Corrective Engineering Decision
The line should not restart just because the gate switch now changes state. The release decision should require evidence at three levels: device, logic, and operating workflow.
Required corrective actions:
- Restore
GS-204and remove all bypass bits from production logic. - Perform a full chain proof test: gate input, safety-controller logic, robot STO, conveyor stop, pneumatic dump, reset, and fault indication.
- Measure and record stopping time under the actual machine configuration.
- Lock production mode when any credited safety interlock is bypassed unless a formally approved reduced-risk mode is selected.
- Add automatic bypass expiry with escalation before expiry and production inhibit after expiry.
- Make bypass status persistent on HMI, stack light, maintenance panel, and shift handover report.
- Require an owner, reason, start time, expiry time, affected safety function, compensating controls, and restoration test for every bypass.
- Review the event in FMEA or risk-review format so that similar guard, light-curtain, enabling-device, and emergency-stop bypasses are controlled consistently.
The release recommendation is:
Do not release the cell to automatic production until the bypass has been removed, the complete safety function has passed proof testing, stop-time evidence supports the access geometry, active-bypass states inhibit production release, and handover displays make any remaining degraded state unavoidable.
What Good Bypass Management Looks Like
Good bypass management treats bypasses as controlled operating states, not informal maintenance conveniences.
A defensible bypass record should state:
- the safety function being bypassed;
- the hazard and consequence controlled by that function;
- why the bypass is technically necessary;
- the allowed mode, speed, staffing, and area access;
- the start time, expiry time, and owner;
- compensating controls and their limits;
- who may approve extension;
- what proof test is required before release;
- what evidence is stored after restoration.
The control system should support the workflow. If the HMI only shows a small acknowledged alarm, the design is relying on memory. Better designs use persistent visual status, event logging, forced handover visibility, bypass-summary screens, automatic expiry, mode restrictions, and production inhibits for bypasses on credited safeguards.
Lessons for Automation Engineers
Safety interlock bypass management is a design problem, not only a procedure problem. Procedures are necessary, but the automation system must make degraded states visible, bounded, and difficult to normalize.
Transferable lessons:
- A bypass changes the safety architecture. Treat it as a temporary operating mode with its own risk basis.
- Exposure time must be measured. A forgotten bypass is not equivalent to a planned short maintenance task.
- Demand probability can rise quickly when production continues with a safety function unavailable.
- Manual emergency response is not an equivalent replacement for a verified interlock chain.
- Stop-time evidence must cover the full chain from sensor to safe state, not only the input bit.

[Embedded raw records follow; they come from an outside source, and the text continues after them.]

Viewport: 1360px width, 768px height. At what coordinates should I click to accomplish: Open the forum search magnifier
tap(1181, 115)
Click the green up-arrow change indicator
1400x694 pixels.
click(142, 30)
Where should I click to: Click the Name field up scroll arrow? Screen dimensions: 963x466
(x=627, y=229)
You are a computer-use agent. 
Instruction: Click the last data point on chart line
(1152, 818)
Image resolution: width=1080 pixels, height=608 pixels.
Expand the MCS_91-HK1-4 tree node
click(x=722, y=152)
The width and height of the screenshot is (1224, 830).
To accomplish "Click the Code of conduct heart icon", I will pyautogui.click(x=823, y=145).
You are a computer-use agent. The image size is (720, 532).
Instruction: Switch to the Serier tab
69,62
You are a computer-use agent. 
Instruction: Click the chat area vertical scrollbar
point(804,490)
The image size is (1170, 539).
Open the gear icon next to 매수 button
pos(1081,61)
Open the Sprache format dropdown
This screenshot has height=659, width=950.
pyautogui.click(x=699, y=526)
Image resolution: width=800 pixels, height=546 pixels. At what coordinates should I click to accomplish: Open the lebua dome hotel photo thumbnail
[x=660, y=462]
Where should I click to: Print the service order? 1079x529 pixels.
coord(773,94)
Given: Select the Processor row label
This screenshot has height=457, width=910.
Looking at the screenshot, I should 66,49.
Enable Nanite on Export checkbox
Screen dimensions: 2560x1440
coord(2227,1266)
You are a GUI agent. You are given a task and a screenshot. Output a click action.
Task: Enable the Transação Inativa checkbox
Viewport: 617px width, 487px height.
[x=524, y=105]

- Bypass alarms must remain visible until the condition is cleared.
- Shift handover should include active bypasses, inhibited safeguards, open permits, and restoration tests.
- RPN can help prioritize corrective actions, but release requires physical proof testing and operational evidence.
The engineering habit is to ask a blunt question before restart:
If the bypass were still active, would the system make that fact impossible to miss and impossible to carry into production without deliberate approval?
If the answer is no, the bypass management system is not yet engineered well enough.